Lora’s 7-year-old son, Jonah, was diagnosed with GSD when he was 6 months old.
Even though there’s no cure for the disease, Jonah’s best friend is collaborating with a UF professor to find a breakthrough.
Dylan Siegel’s Chocolate Bar, a 14-page book the 6-year-old wrote to raise money for GSD, is funding a cure at the UF Glycogen Storage Disease Program, the largest program of its kind in the world. Director David Weinstein, M.D., M.MSc., spearheads the research.
“There’s so much hope now because of Dylan,” Weinstein said. “It shows the power of what happens when people want to make a difference.”
Chocolate Bar, which means “awesome” to Dylan and Jonah, details what Dylan considers chocolate bar, like going to Disneyland. “The biggest chocolate bar,” he writes, is helping his friend.
Since November 2012, Chocolate Bar has raised more than $175,000 toward Dylan’s $1 million goal for GSD research.
Jonah’s father, Rabin, said the book has brought awareness and attention to a disease that has no funding because of its rarity. “GSD is an orphan disease,” he said. “Not many people know about it.”

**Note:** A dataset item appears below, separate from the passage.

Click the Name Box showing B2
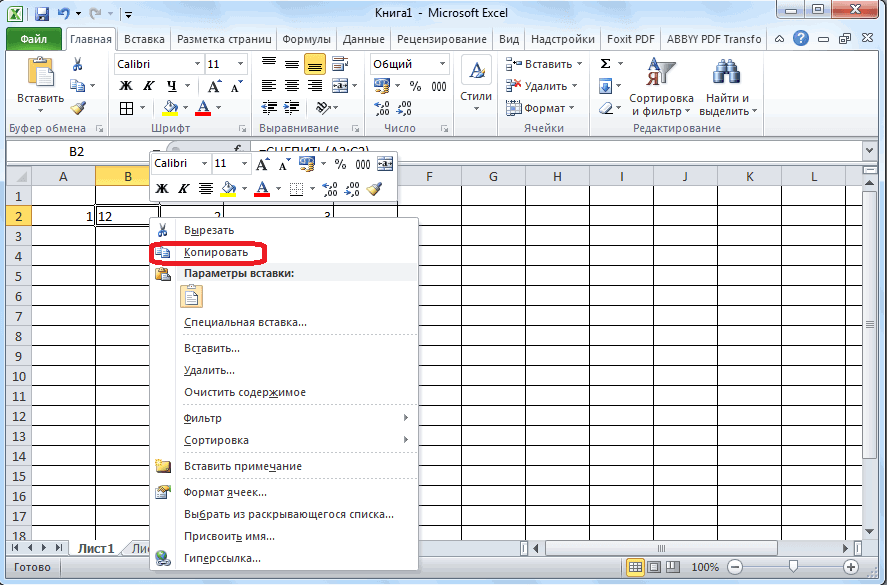pyautogui.click(x=77, y=152)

One in 100,000 people have GSD, but Jonah’s type, Type 1B, is a one-in-a-million case. It’s the rarest of liver-related GSDs, Weinstein said, which manifests in the liver or muscles.
“It has been difficult to do work on this because no foundations in the world support research on this disease,” Weinstein said. “Dylan has raised more money for research than all fundraisers and foundations up to this point.”

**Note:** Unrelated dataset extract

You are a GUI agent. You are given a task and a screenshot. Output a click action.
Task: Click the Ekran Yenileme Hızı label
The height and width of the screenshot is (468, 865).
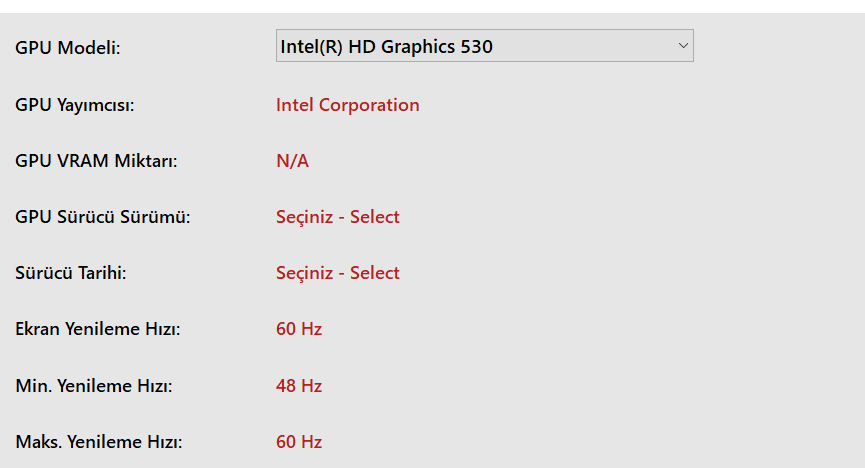[97, 329]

With Type 1B, Jonah’s body stores sugar after meals but can’t release it. If he stops eating, he’ll have low blood sugar, which can cause seizures and brain damage.
GSD was fatal until the ’80s, Weinstein said, when doctors found that consuming cornstarch could keep children alive. The ingredient releases glucose slowly from the liver. For Jonah, that means a cornstarch treatment every four hours — including in the middle of the night.
“By getting money, we’ve been able to stabilize research,” Weinstein said. UF’s GSD program takes care of more than 90 percent of the U.S. GSD population. “We’ve made progress, but we need to do better. I’m confident that this will make a difference.”
Rabin said Weinstein has been Jonah’s doctor since 2006. The Pournazarians head to Shands from Los Angeles every year for Jonah’s checkup, which includes an ultrasound and blood test to inform them about Jonah’s liver, kidney and spleen functions.
“Dr. Weinstein is our hero,” Lora said. “I don’t know any other doctor, who, any time of day or night you need him will call you back and give you guidance.”
Rabin and Lora originally set up a fund for Jonah in 2007, but when the Siegels told the Pournazarians about Chocolate Bar in October 2012, they created the Jonah Pournazarian GSD 1B Fund at UF for GSD research.
Now, both families have appeared on The Huffington Post, ABC News, Fox News and even Australia’s TODAY.
For more information on the fund and Chocolate Bar, visit chocolatebarbook.com.
“We live with this story, and it still amazes us,” Lora said. “Chocolate Bar is just so chocolate bar.”